NewsEye: A perspective on research on digitised newspapers at DH2019

Mikko Tolonen is head of the Helsinki Computational History Group.

Members of Helsinki Computational History Group and HELDIG at dinner during DH2019. (c) Ali Zeeshan

Over the past decade newspapers and different newspaper projects have become a crucial part of the digital humanities. Australia has its Trove; Europeana has been ongoing for more than ten years, Library of Congress and different libraries in the US are working on newspaper projects; and at the same time different individuals and institutions in South America, Asia and Africa are doing their best to preserve our cultural heritage.

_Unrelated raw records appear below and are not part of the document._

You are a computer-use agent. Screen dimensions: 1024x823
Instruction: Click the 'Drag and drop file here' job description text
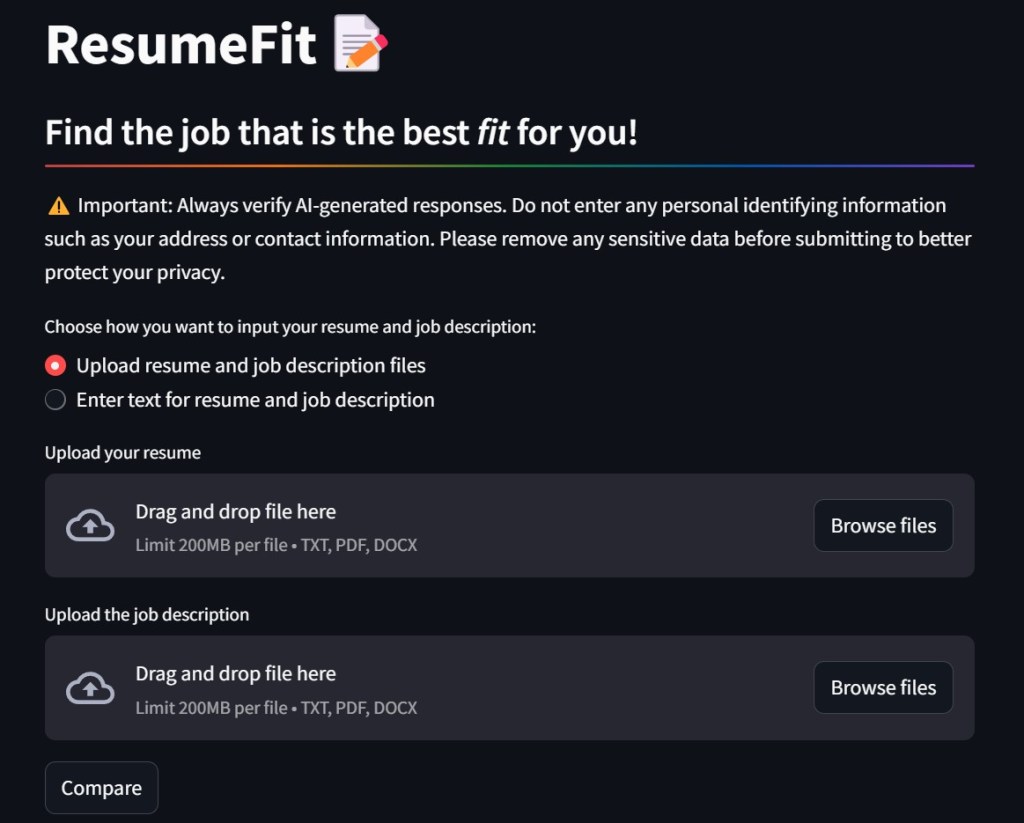click(x=236, y=673)
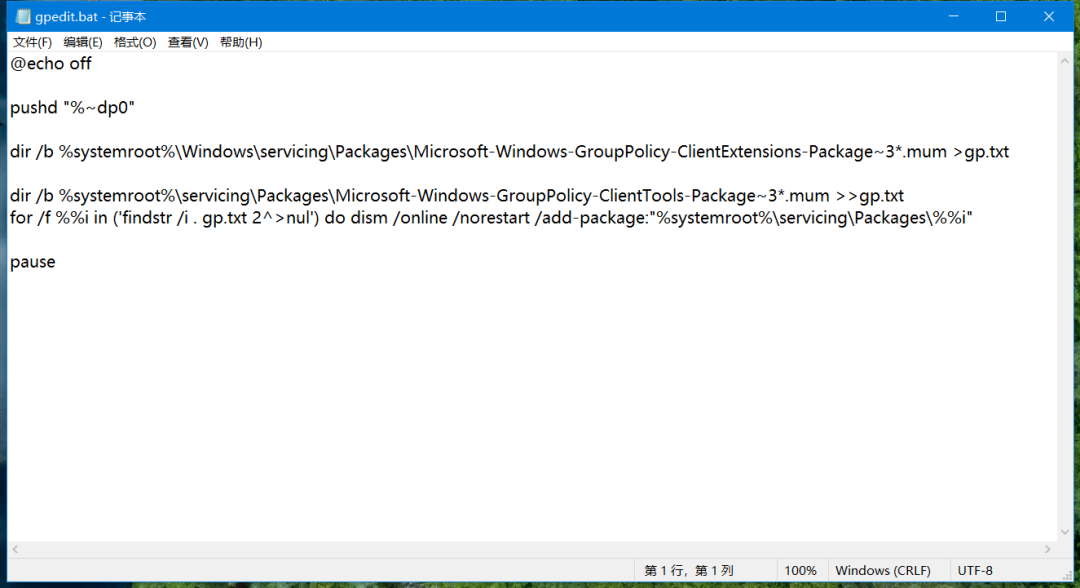Click the horizontal scrollbar track
1080x588 pixels.
[530, 549]
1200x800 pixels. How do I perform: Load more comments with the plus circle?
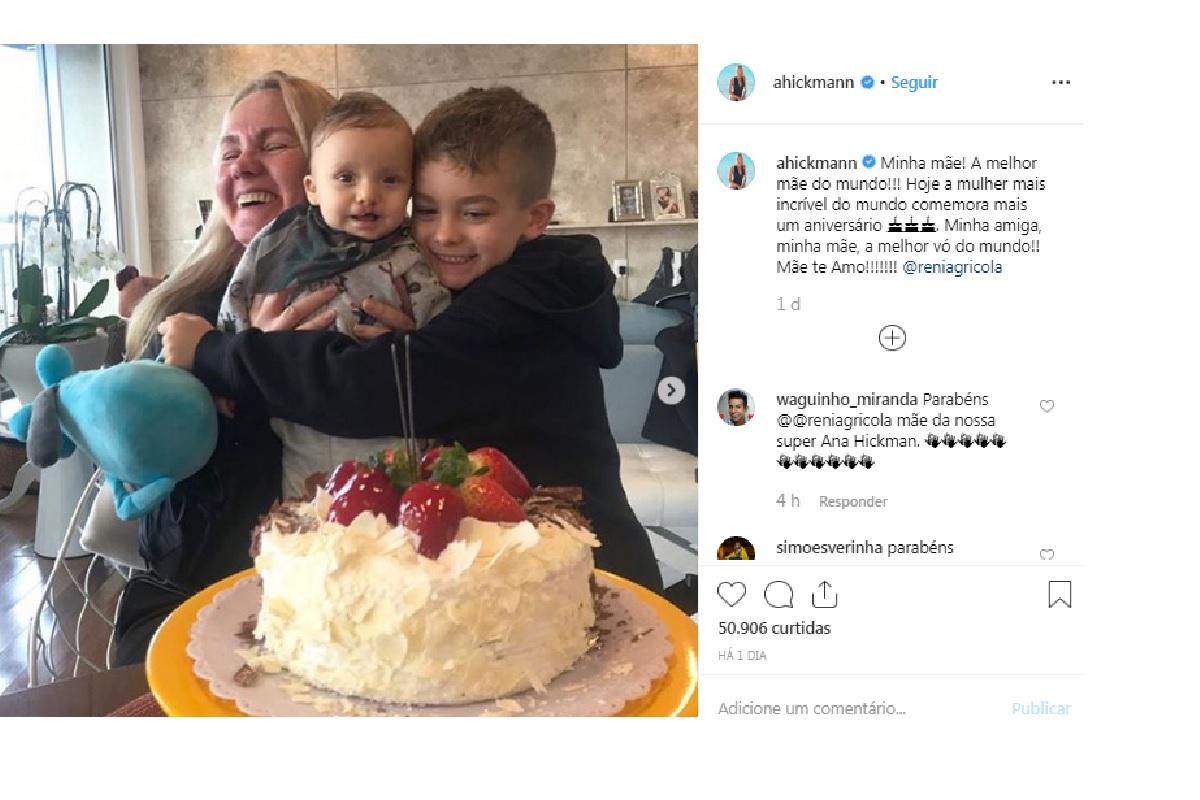coord(891,338)
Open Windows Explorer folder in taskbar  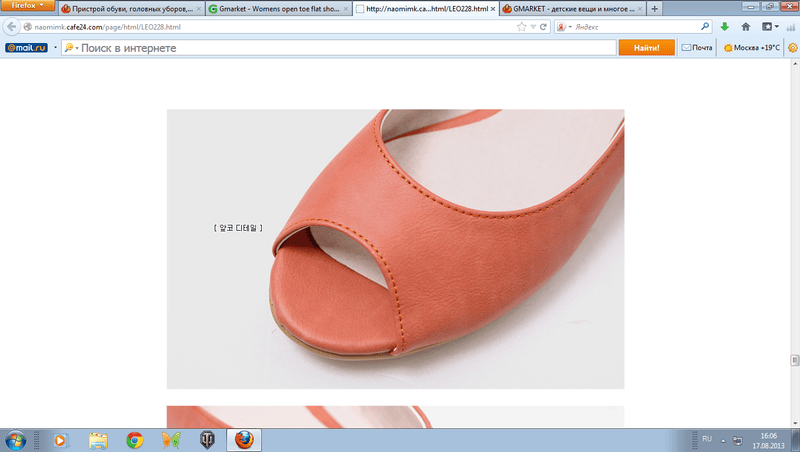coord(98,439)
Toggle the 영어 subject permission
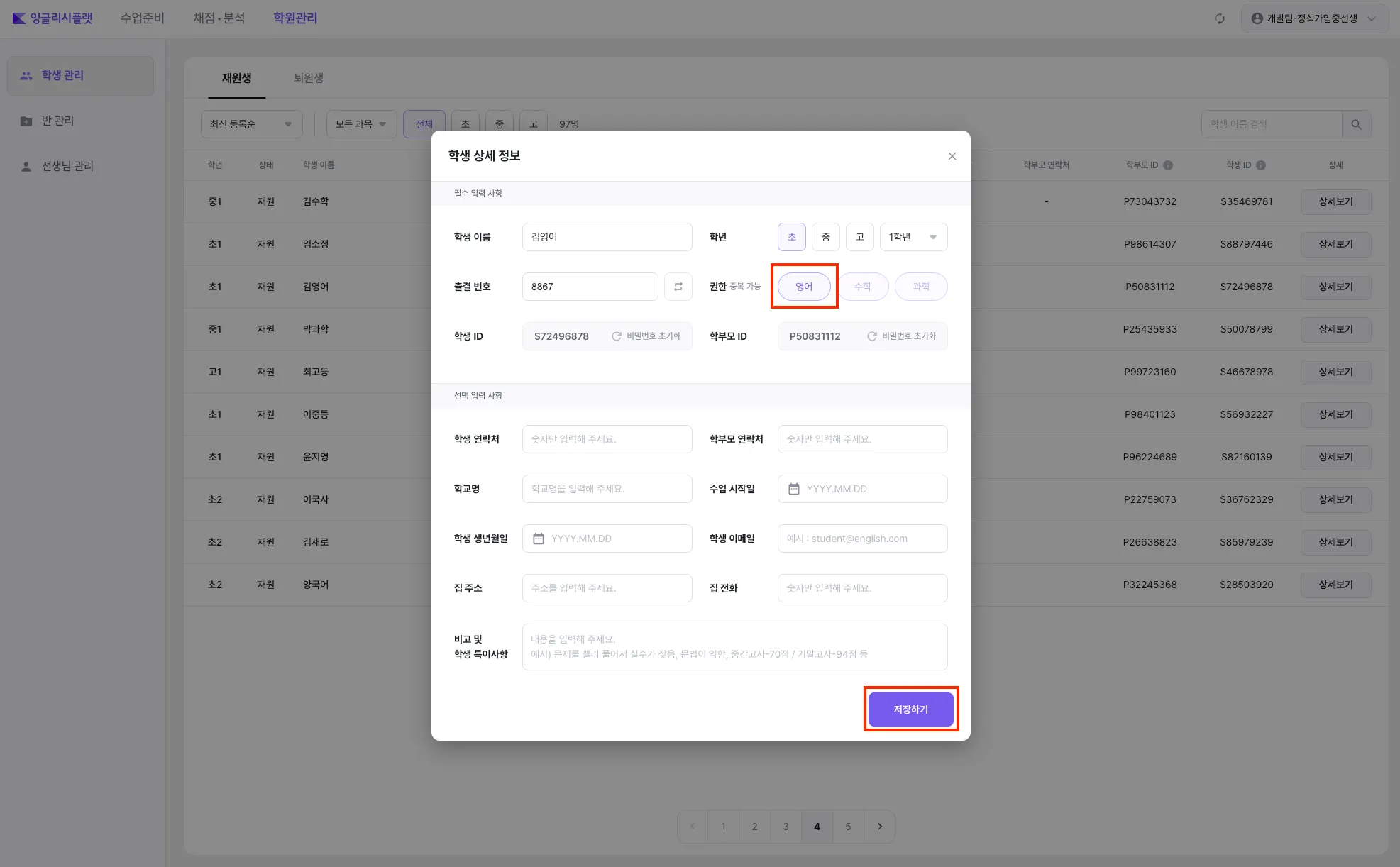This screenshot has width=1400, height=867. point(804,287)
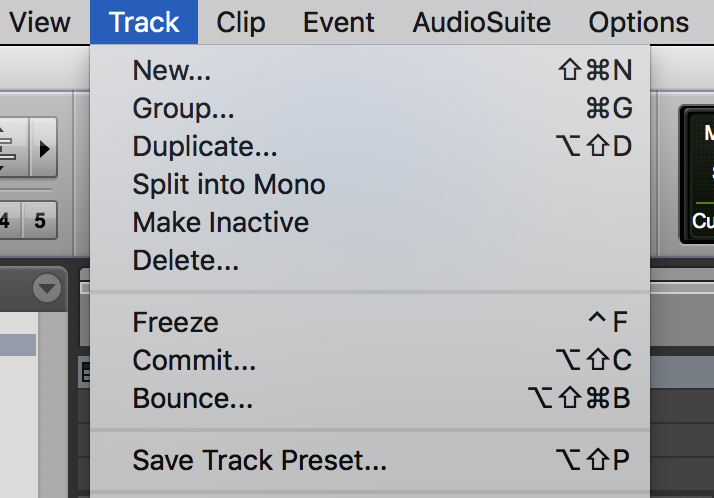Select Group... menu entry
This screenshot has width=714, height=498.
[x=370, y=108]
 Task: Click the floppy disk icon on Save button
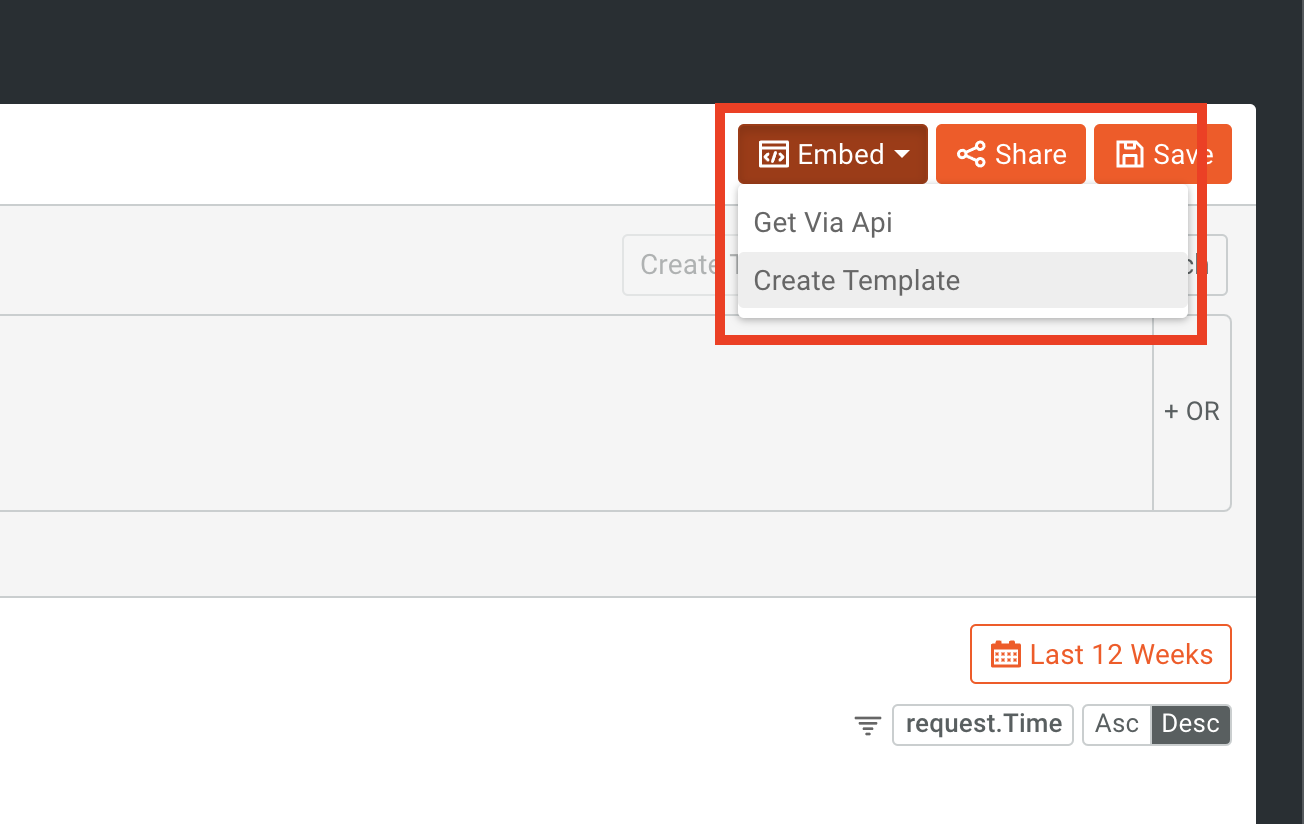click(x=1130, y=153)
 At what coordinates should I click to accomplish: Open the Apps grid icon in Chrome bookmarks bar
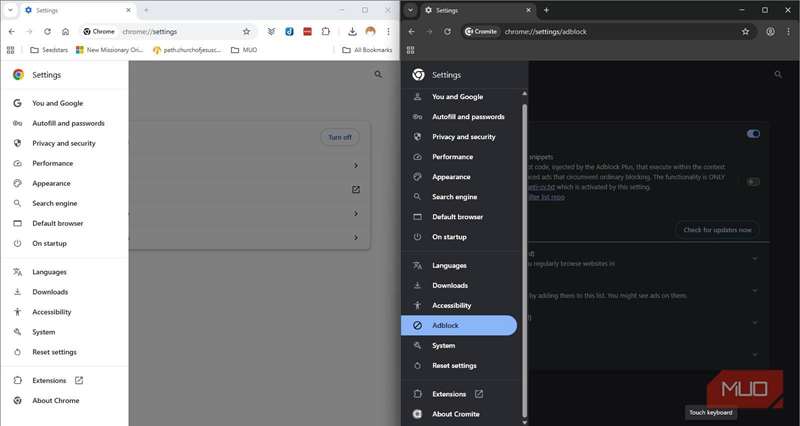tap(11, 49)
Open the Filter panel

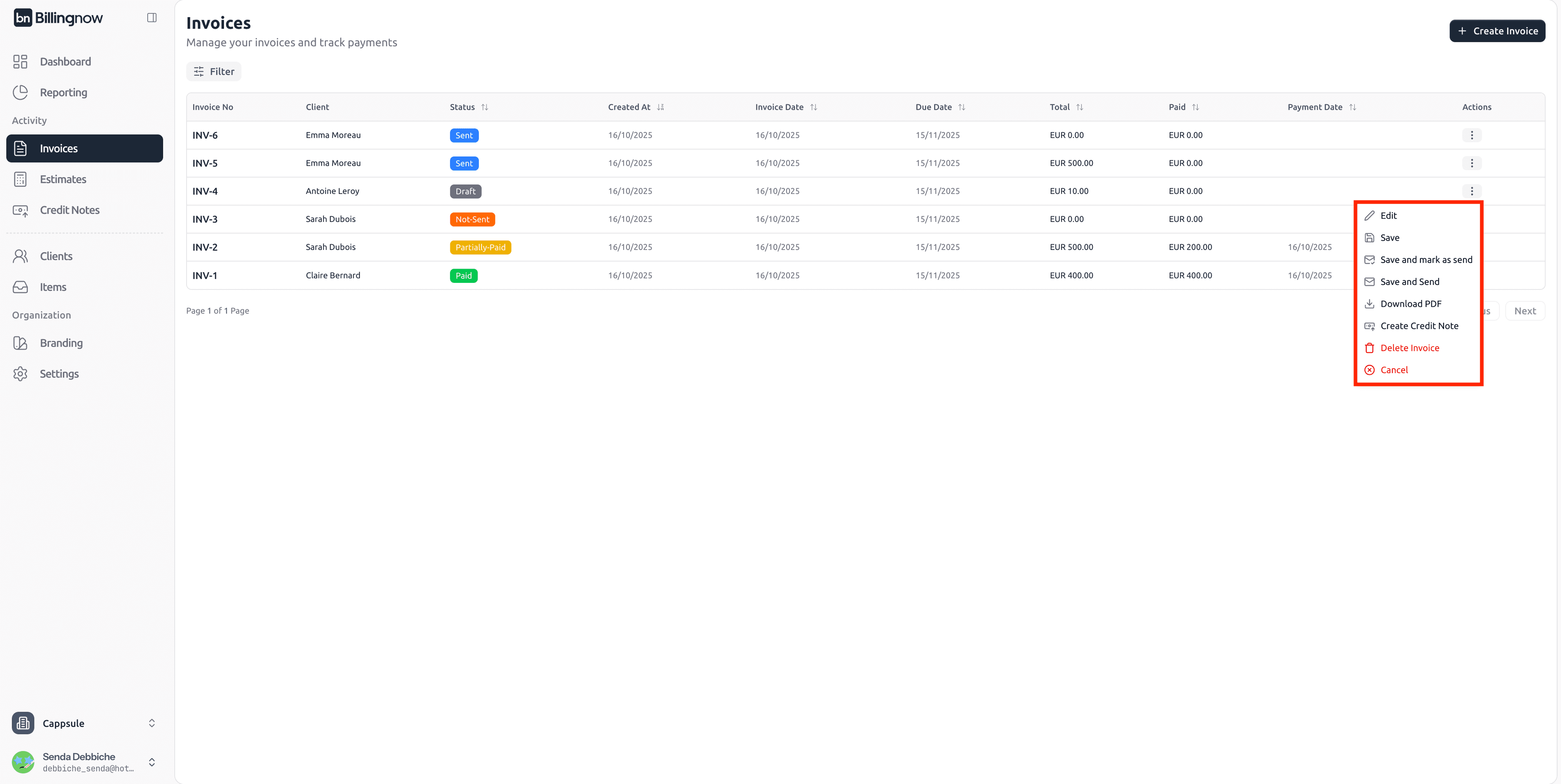[x=213, y=71]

Researchers are also finally getting their hands on data and beginning to work together with libraries for new objectives. In short, different digitisation projects are becoming everyone’s business. It is simply not enough to think about newspaper digitisation as a process where printed objects are turned into a PDF format without a possibility to access and modify the data for research purposes. Andrew Prescott expressed this eloquently during the DH2019 conference by stating that with respect to digitised newspaper collections “searchability has often been an afterthought” and not something integrated to the processes from the beginning. Meanwhile, it is good to remember that still only a fraction of newspapers has actually been digitised (and there are thus chances of learning from past mistakes and establish best practices):

Most striking feature of the discussion of newspaper digitisation at #dh2019 so far is the low percentage of newspapers so far digitised - between about 4% and 6.5% various colleagues suggest.
— Andrew Prescott (@Ajprescott) 10. Juli 2019

Below I will discuss some aspects of research on newspapers visible at DH2019 conference in July 2019 and bring impressions from the conference from its twitter feed.

ADHO in Utrecht 2019

First keynote by Francis Nyamnjoh on incompleteness, the African continent and our common mission in digital humanities

ADHO’s DH2019 conference in Utrecht turned out to be the largest global digital humanities conference to date bringing together more than 1000 participants: Newseye was present with different papers on research undertaken in the project and as interlocutors (two long papers at the conference led by Helsinki Computational History Group and one panel on newspaper digitization).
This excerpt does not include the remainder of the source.